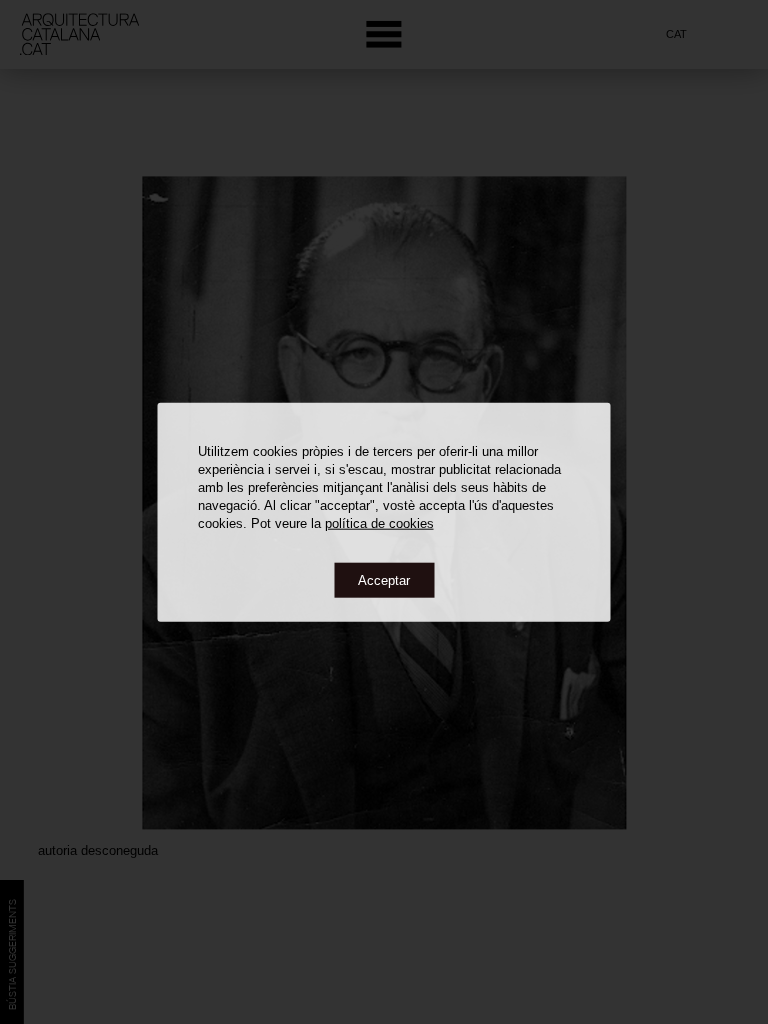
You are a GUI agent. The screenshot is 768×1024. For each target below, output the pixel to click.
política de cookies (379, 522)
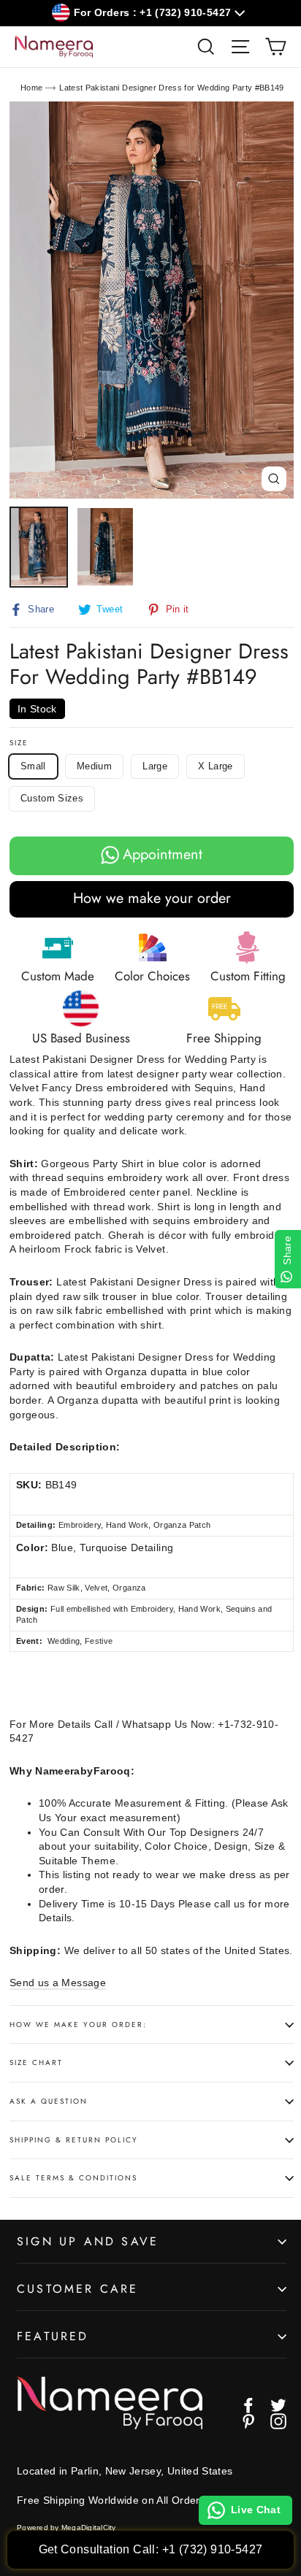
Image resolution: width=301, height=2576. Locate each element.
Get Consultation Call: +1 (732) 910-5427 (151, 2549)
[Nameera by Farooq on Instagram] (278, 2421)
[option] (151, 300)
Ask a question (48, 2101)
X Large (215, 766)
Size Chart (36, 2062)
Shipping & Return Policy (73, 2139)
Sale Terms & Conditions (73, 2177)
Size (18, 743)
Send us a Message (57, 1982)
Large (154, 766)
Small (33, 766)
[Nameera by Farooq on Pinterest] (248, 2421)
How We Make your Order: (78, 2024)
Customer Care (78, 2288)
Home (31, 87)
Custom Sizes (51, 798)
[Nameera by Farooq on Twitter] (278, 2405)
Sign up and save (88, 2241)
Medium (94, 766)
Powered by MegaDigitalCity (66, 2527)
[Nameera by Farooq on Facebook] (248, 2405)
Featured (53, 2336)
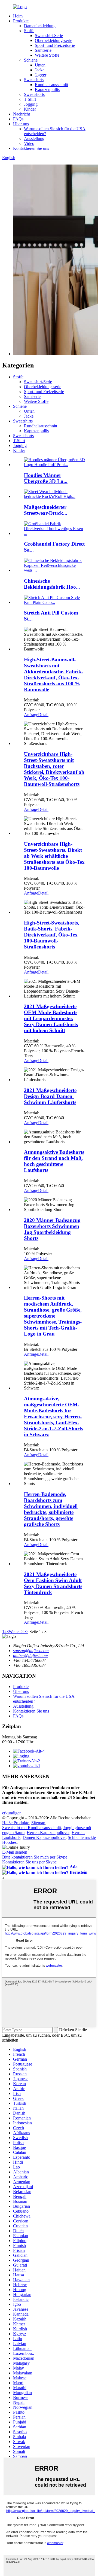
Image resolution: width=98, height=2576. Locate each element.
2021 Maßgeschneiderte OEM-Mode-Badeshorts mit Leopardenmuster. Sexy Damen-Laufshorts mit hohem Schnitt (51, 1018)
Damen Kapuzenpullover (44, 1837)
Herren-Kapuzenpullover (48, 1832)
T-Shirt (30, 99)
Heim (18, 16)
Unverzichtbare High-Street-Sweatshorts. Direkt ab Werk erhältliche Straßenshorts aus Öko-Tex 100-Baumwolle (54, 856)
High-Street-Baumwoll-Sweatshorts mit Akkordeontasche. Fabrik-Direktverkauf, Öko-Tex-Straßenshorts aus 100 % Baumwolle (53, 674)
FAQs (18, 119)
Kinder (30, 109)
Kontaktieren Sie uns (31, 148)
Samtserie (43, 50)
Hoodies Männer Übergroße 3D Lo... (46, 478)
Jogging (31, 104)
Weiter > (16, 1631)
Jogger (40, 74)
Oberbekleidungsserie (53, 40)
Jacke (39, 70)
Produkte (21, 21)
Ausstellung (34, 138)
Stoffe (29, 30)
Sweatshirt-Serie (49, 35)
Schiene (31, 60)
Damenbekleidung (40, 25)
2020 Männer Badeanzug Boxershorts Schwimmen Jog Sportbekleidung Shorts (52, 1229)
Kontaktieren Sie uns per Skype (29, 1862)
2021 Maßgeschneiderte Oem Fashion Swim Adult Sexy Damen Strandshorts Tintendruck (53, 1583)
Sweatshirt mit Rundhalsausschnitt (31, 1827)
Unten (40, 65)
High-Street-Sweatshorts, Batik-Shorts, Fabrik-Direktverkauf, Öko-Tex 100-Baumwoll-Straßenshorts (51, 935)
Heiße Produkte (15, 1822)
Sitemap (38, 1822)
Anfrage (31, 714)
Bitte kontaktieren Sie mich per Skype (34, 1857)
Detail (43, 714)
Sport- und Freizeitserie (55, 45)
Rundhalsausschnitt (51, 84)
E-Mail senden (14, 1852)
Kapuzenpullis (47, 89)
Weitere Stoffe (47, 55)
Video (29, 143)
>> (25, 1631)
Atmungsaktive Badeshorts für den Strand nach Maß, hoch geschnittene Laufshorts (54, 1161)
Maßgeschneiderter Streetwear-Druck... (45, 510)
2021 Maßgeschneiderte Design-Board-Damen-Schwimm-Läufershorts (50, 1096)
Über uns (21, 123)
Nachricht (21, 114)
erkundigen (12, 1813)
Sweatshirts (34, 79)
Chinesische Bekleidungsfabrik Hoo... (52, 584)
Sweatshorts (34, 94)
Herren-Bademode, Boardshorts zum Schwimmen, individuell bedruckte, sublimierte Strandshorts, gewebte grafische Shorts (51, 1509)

◆ TASK TO CARRY OUT: Give back the material word for word, leaving out its pictures.

◆ WRITTEN RESPONSE:
You are a GUI agent. The screenshot is 768×1024. For each target below, output the pixel to click.
política de cookies (379, 522)
Image resolution: width=301, height=2576. Locate each element.
Get Consultation Call: +1 (732) 910-5427 (151, 2549)
[Nameera by Farooq on Instagram] (278, 2421)
[option] (151, 300)
Ask a question (48, 2101)
X Large (215, 766)
Size Chart (36, 2062)
Shipping & Return Policy (73, 2139)
Sale Terms & Conditions (73, 2177)
Size (18, 743)
Send us a Message (57, 1982)
Large (154, 766)
Small (33, 766)
[Nameera by Farooq on Pinterest] (248, 2421)
How We Make your Order: (78, 2024)
Customer Care (78, 2288)
Home (31, 87)
Custom Sizes (51, 798)
[Nameera by Farooq on Twitter] (278, 2405)
Sign up and save (88, 2241)
Medium (94, 766)
Powered by MegaDigitalCity (66, 2527)
[Nameera by Farooq on Facebook] (248, 2405)
Featured (53, 2336)
Image resolution: width=98, height=2576. Locate each element.
2021 Maßgeschneiderte OEM-Mode-Badeshorts mit Leopardenmuster. Sexy Damen-Laufshorts mit hohem Schnitt (51, 1018)
Damen Kapuzenpullover (44, 1837)
Herren-Kapuzenpullover (48, 1832)
T-Shirt (30, 99)
Heim (18, 16)
Unverzichtbare High-Street-Sweatshorts. Direkt ab Werk erhältliche Straßenshorts aus Öko-Tex 100-Baumwolle (54, 856)
High-Street-Baumwoll-Sweatshorts mit Akkordeontasche. Fabrik-Direktverkauf, Öko-Tex-Straßenshorts aus 100 % Baumwolle (53, 674)
FAQs (18, 119)
Kinder (30, 109)
Kontaktieren Sie uns (31, 148)
Samtserie (43, 50)
Hoodies Männer Übergroße 3D Lo... (46, 478)
Jogging (31, 104)
Weiter > (16, 1631)
Jogger (40, 74)
Oberbekleidungsserie (53, 40)
Jacke (39, 70)
Produkte (21, 21)
Ausstellung (34, 138)
Stoffe (29, 30)
Sweatshirt-Serie (49, 35)
Schiene (31, 60)
Damenbekleidung (40, 25)
2020 Männer Badeanzug Boxershorts Schwimmen Jog Sportbekleidung Shorts (52, 1229)
Kontaktieren Sie uns per Skype (29, 1862)
2021 Maßgeschneiderte Oem Fashion Swim Adult Sexy Damen Strandshorts Tintendruck (53, 1583)
Sweatshirt mit Rundhalsausschnitt (31, 1827)
Unten (40, 65)
High-Street-Sweatshorts, Batik-Shorts, Fabrik-Direktverkauf, Öko-Tex 100-Baumwoll-Straßenshorts (51, 935)
Heiße Produkte (15, 1822)
Sitemap (38, 1822)
Anfrage (31, 714)
Bitte kontaktieren Sie mich per Skype (34, 1857)
Detail (43, 714)
Sport- und Freizeitserie (55, 45)
Rundhalsausschnitt (51, 84)
E-Mail senden (14, 1852)
Kapuzenpullis (47, 89)
Weitere Stoffe (47, 55)
Video (29, 143)
>> (25, 1631)
Atmungsaktive Badeshorts für den Strand nach Maß, hoch geschnittene Laufshorts (54, 1161)
Maßgeschneiderter Streetwear-Druck... (45, 510)
2021 Maßgeschneiderte Design-Board-Damen-Schwimm-Läufershorts (50, 1096)
Über uns (21, 123)
Nachricht (21, 114)
erkundigen (12, 1813)
Sweatshirts (34, 79)
Chinesische Bekleidungsfabrik Hoo... (52, 584)
Sweatshorts (34, 94)
Herren-Bademode, Boardshorts zum Schwimmen, individuell bedruckte, sublimierte Strandshorts, gewebte grafische Shorts (51, 1509)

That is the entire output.